Rationale: Mesenteric fibromatosis (MF) is a rare tumor whose biological behavior is intermediate between benign fibrous neoplasms and fibrosarcomas, and the characteristic of these tumors are local aggressive lesions which is prone to local recurrence but non-metastasizing. The common symptom is abdominal distention or painless mass. We report a case of giant MF in abdominal cavity with abdominal distention as the main symptom.
Patient concerns: A 26-year-old male presented with 2-month history of abdominal distention, lack of appetite, and symptoms grew progressively more debilitating with time.
Diagnoses: This patient underwent a contrast-enhanced computed tomography scan which showed a giant (37 × 25 × 13 cm), inhomogeneous enhancing, well-defined, and soft tissue density mass in abdominal cavity, possibly arising in mesocolon, which suggested a high possibility of MF. The postoperative pathology showed that the tumor cells to be positive for β-catenin, vimentin, negative for CD34, CD117, DOG-1, S-100, Desmin, which confirmed the diagnosis of MF.
Interventions: Exploratory laparotomy was performed, which revealed a large mass involving the transverse colon wall, the root of mesocolon, and encasing the middle colic vessels and the 1st branch of jejunal arteries. The complete surgical resection was performed and the mass weighted 10 kilograms (kg).
Outcomes: The patient recovered uneventfully and was discharged 9 days after surgery. Three-month, 6-month, 12-month and 18-month on follow-up after surgery, showed no evidence of recurrence.

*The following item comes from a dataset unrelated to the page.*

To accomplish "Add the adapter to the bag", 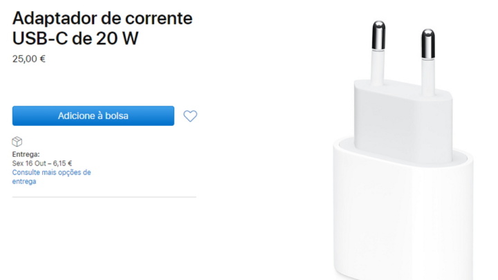I will click(93, 116).
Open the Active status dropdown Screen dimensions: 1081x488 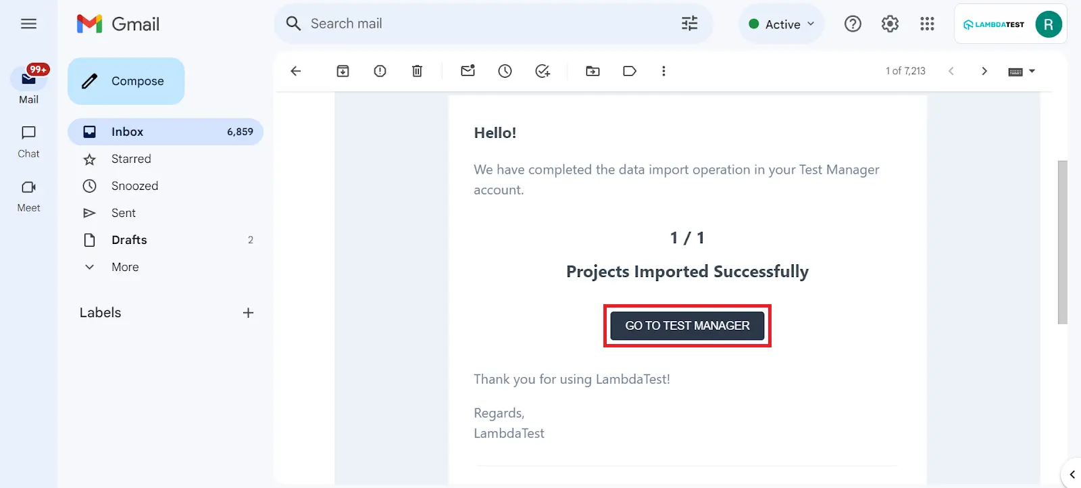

Lessons: The MF is a very rare tumor, especially a giant tumor (10 kg) involving the muscular layer of colon wall. In addition, treatment of giant MF still remains a challenge. We consider that surgical resection with negative margins is the goal but not at the expense of damaging the function of vital organs. Specific measures should be considered based on the individual patient in order to relieve symptoms and improve quality of life.